O Globo, 27 de outubro de 2001

Uma breve pesquisa entre os intelectuais de meia-idade com maior destaque na academia e na imprensa bastará para mostrar que, na maioria deles, as idéias atuais não diferem substancialmente das crenças de juventude, subscritas no entusiasmo de filiações políticas assumidas nos seus tempos de movimento estudantil. As mudanças, quando as há, são adjetivas.

A vida intelectual neste país ainda consiste sobretudo em legitimar retroativamente, com artifícios da idade madura, uma aposta juvenil feita às cegas, irracionalmente e com portentoso desconhecimento do assunto. A singular ausência de evolução pessoal, apresentada às vezes como louvável “coerência ideológica”, faz com que a biografia dessas pessoas, às vezes repleta de acontecimentos exteriores, seja notavelmente desprovida de tensão espiritual. O reconhecimento do direito à divergência, nessas condições, resume-se a uma ostentação de polidez sem nenhum contato existencial com a mente do interlocutor.

Até a “dialética”, da qual tantos reclamam, reduz-se aí a mero adestramento mecânico pela exposição epidérmica a contradições menores, domesticadas de antemão, incapazes de exercer qualquer efeito vivificante ou até de serem percebidas como um problema real. O resultado é uma vida intelectual que patina em falso, recaindo ciclicamente nos mesmos lugares-comuns de inocuidade já mil vezes comprovada.

O exemplo mais contundente é dado pela sucessão de tentativas de formular doutrinalmente um nacionalismo brasileiro. O sucesso de um nacionalismo militante depende de duas coisas. Primeiro, ele tem de ser a expressão consciente e elaborada de valores positivos em circulação no tecido mesmo da vida de um povo. Segundo, ele tem de ser um diagnóstico adequado dos obstáculos que se oponham, seja à plena realização política desses valores no plano interno, seja à sua projeção internacional. Nossos nacionalismos têm falhado deploravelmente em atender a essas duas condições.

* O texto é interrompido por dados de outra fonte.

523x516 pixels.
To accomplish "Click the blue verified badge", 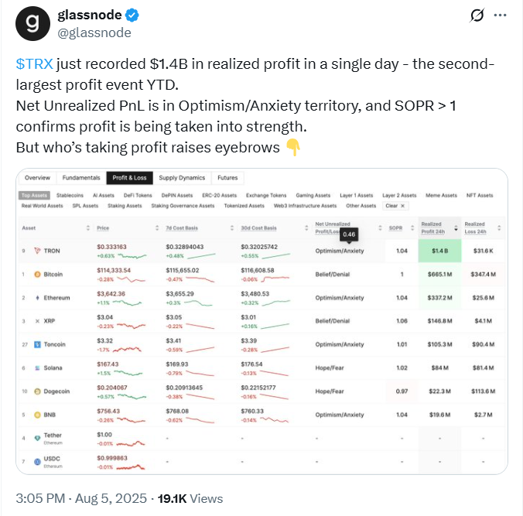I will 133,15.
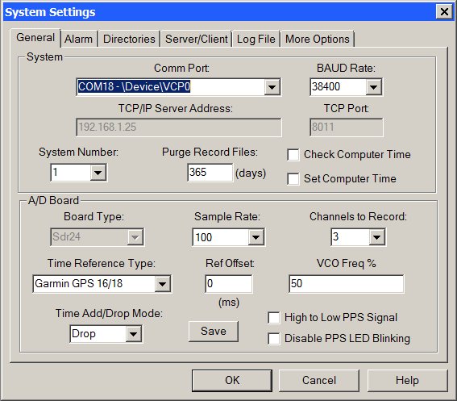Click the Help button

[x=407, y=381]
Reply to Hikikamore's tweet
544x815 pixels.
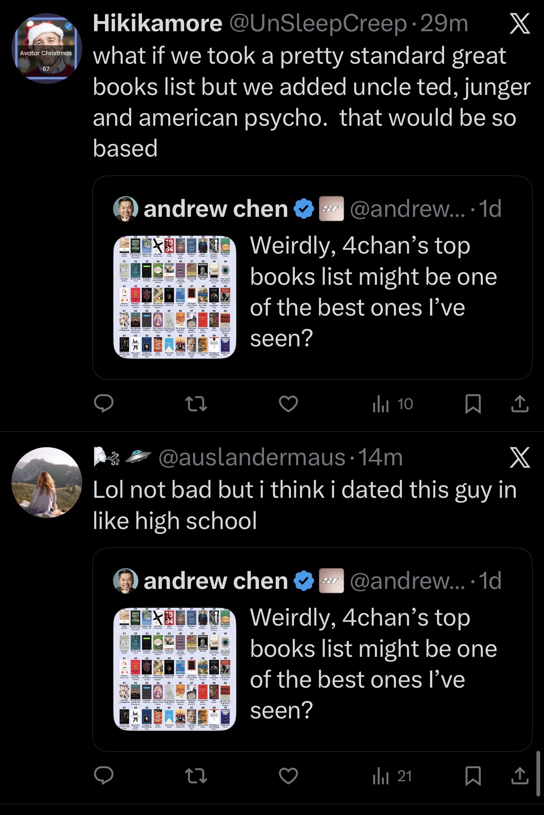(x=103, y=404)
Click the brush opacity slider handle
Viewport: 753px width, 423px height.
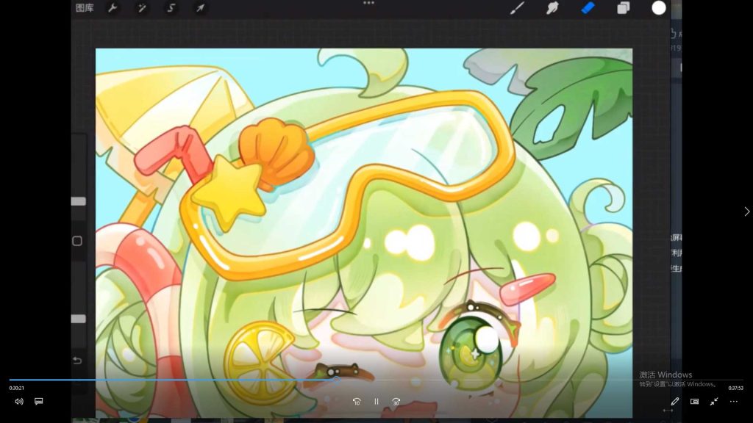[x=78, y=319]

À última, porque as doutrinas gerais assumidas na juventude já trazem um diagnóstico prévio dos males do mundo, só restando à variante nacionalista a tarefa de adaptá-lo mecanicamente às condições locais observadas, submetidas assim a um recorte automático e previsível que torna qualquer um cego, a priori, para tudo o que divirja da expectativa adotada.

À primeira, porque entre essas doutrinas se destaca em prestígio aquela que recomenda desmascarar sempre os valores positivos como artifícios ideológicos da classe dominante, não restando na mão do doutrinário nacionalista, portanto, senão os valores opositivos e de revolta que, longe de enaltecer o espírito da nação, só fazem reiterar, com obsessão masoquista, tudo aquilo que ela odeia em si mesma.

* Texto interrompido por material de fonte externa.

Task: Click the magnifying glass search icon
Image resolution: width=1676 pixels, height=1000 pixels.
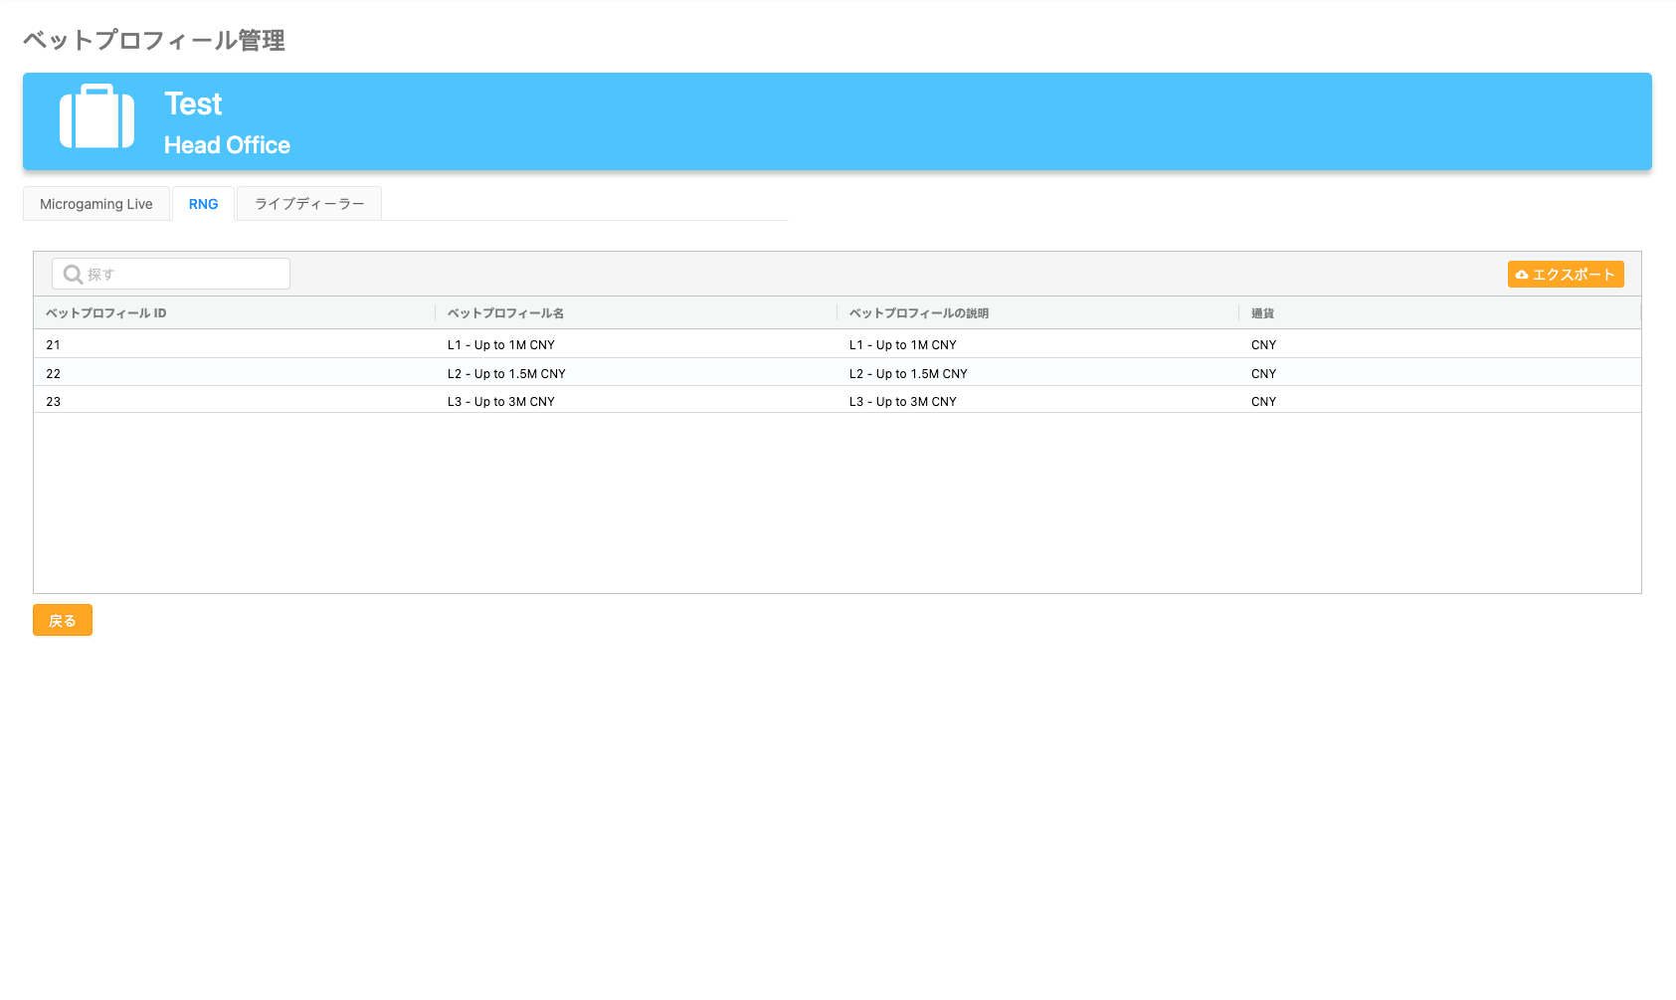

Não é de espantar que esse nacionalismo às avessas busque então alívio no apego a um resíduo de subvalores mesquinhos e provincianos que, por serem “populares”, podem ser preservados da crítica ideológica e celebrados acima de toda medida do razoável, fazendo de vulgares sambistas de rádio os equivalentes nacionais de Bach e Haendel, enaltecendo o esculacho macunaímico como a versão local da ética heróica, e — last but not least — tomando como expressões autênticas de religiosidade as mais grosseiras superstições e simulacros.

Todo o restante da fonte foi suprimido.